*Stated task*. Can you rewrite all the entries below with "sidebar" changed to "side panel" and everything else left the same?
[start Raw records]
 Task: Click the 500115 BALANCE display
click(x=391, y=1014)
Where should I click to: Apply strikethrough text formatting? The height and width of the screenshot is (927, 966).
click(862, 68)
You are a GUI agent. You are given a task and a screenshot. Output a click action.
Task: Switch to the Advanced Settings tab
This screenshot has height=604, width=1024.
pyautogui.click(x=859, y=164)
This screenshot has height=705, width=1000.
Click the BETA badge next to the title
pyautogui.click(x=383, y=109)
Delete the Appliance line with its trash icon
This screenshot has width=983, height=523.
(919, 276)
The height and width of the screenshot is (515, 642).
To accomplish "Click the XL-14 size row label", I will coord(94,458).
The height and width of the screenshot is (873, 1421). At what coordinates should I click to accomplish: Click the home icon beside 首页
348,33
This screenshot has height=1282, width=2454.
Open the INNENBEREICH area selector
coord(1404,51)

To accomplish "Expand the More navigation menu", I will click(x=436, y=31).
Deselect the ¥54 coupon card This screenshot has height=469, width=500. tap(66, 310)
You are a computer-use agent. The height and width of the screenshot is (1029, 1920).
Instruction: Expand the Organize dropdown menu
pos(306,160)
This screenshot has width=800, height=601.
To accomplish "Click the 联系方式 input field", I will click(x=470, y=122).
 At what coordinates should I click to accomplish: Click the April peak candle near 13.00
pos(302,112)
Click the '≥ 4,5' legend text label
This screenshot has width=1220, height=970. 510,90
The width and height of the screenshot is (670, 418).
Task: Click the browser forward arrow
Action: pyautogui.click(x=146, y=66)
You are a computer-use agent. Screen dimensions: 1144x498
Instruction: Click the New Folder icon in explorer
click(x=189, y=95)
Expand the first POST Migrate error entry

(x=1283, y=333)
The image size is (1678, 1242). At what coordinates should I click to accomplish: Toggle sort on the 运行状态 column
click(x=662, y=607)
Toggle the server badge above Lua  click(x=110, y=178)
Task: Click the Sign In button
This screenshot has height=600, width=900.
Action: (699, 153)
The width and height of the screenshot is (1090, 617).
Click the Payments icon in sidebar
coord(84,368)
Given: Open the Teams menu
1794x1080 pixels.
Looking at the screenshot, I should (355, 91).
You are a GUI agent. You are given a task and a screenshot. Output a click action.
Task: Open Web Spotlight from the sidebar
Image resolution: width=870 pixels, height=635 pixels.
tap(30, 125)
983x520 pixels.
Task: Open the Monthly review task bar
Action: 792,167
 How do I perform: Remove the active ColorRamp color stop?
[end Raw records]
*Full output*.
 Task: Click the 500115 BALANCE display
click(x=391, y=1014)
Where should I click to: Apply strikethrough text formatting? The height and width of the screenshot is (927, 966).
click(862, 68)
You are a GUI agent. You are given a task and a screenshot. Output a click action.
Task: Switch to the Advanced Settings tab
This screenshot has height=604, width=1024.
pyautogui.click(x=859, y=164)
This screenshot has height=705, width=1000.
Click the BETA badge next to the title
pyautogui.click(x=383, y=109)
Delete the Appliance line with its trash icon
This screenshot has width=983, height=523.
(919, 276)
The height and width of the screenshot is (515, 642).
To accomplish "Click the XL-14 size row label", I will coord(94,458).
The height and width of the screenshot is (873, 1421). At what coordinates should I click to accomplish: Click the home icon beside 首页
348,33
This screenshot has height=1282, width=2454.
Open the INNENBEREICH area selector
coord(1404,51)

To accomplish "Expand the More navigation menu", I will click(x=436, y=31).
Deselect the ¥54 coupon card This screenshot has height=469, width=500. tap(66, 310)
You are a computer-use agent. The height and width of the screenshot is (1029, 1920).
Instruction: Expand the Organize dropdown menu
pos(306,160)
This screenshot has width=800, height=601.
To accomplish "Click the 联系方式 input field", I will click(x=470, y=122).
 At what coordinates should I click to accomplish: Click the April peak candle near 13.00
pos(302,112)
Click the '≥ 4,5' legend text label
This screenshot has width=1220, height=970. 510,90
The width and height of the screenshot is (670, 418).
Task: Click the browser forward arrow
Action: pyautogui.click(x=146, y=66)
You are a computer-use agent. Screen dimensions: 1144x498
Instruction: Click the New Folder icon in explorer
click(x=189, y=95)
Expand the first POST Migrate error entry

(x=1283, y=333)
The image size is (1678, 1242). At what coordinates should I click to accomplish: Toggle sort on the 运行状态 column
click(x=662, y=607)
Toggle the server badge above Lua  click(x=110, y=178)
Task: Click the Sign In button
This screenshot has height=600, width=900.
Action: (699, 153)
The width and height of the screenshot is (1090, 617).
Click the Payments icon in side panel
coord(84,368)
Given: Open the Teams menu
1794x1080 pixels.
Looking at the screenshot, I should (355, 91).
You are a GUI agent. You are given a task and a screenshot. Output a click action.
Task: Open Web Spotlight from the side panel
Image resolution: width=870 pixels, height=635 pixels.
tap(30, 125)
983x520 pixels.
Task: Open the Monthly review task bar
Action: 792,167
 How do I perform: Remove the active ColorRamp color stop?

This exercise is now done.